The college grew rapidly after World War I. Enrollment rose from around 300 students in 1920, to over 750 by 1930. In 1924, the architectural firm of Klauder and Day presented a master campus plan in the Colonial Revival style. Dietz-Santee dormitory, Meyran-Franklin dormitory, the Mayser Physical Education Center, and Hensel Hall were all completed within three years. Two additional dormitories were planned, but never constructed.

The sesquicentennial celebration of Franklin College was held in October 1937. Student enrollment by then was 800. A commemorative plaque celebrating the sesquicentennial and the signing of the United States Constitution was presented to the college by the Lancaster County Historical Society.

In 1939, the school began an aviation program in the new Keiper Liberal Arts Building. The Aeronautical Laboratory eventually became a government-sponsored flight school with 40 faculty members. Two airplanes were disassembled, moved into the building and reassembled on the third floor as flight simulators.

During World War II, Franklin and Marshall College was one of 131 colleges and universities that adopted the V-12 Navy College Training Program offering students a path to a Navy commission.

• Problem set
1. In the college history passage, how many students were enrolled at the time of the 1937 sesquicentennial celebration?
2. Resume the college history passage, picking up after its final sentence.

• Supplied material
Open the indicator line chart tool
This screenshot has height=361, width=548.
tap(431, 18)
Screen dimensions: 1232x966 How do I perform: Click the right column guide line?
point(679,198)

• Results by task
1. 800

2.
By 1945, with most young men in the armed services, the college population dwindled to just under 500 students and 28 faculty members. The end of the war brought an influx of students pursuing degrees under the G.I. Bill. By 1946, enrollment had swelled to over 1,200 students (including four women in the pre-med program), causing a sudden critical shortage of faculty.

The 1950s and 1960s brought more college expansion and construction, including North Museum (1953); Marshall-Buchanan Residence Hall (1956), Appel Infirmary (1959), Schnader Residence Hall (1959), Mayser Physical Education Center (1962), Benjamin Franklin Residence Halls (1964), Pfeiffer Science Complex (now Hackman Physical Science Laboratory) (1967), Grundy Observatory (1967), Whitely Psychology Laboratory (1968), and Thomas Residence Hall (1968).

Like other academic institutions in the 1960s, Franklin and Marshall endured student protests during the Civil Rights Movement and the Vietnam War. In April 1961, students rioted in front of the President's house and Hensel Hall, burning effigies and college property in protest of administration policies.

Martin Luther King Jr. visited the campus on December 12, 1963, three weeks after the assassination of John F. Kennedy, and spoke on civil rights to an overflow crowd of more than 4,000 in Mayser Center, the school's gymnasium.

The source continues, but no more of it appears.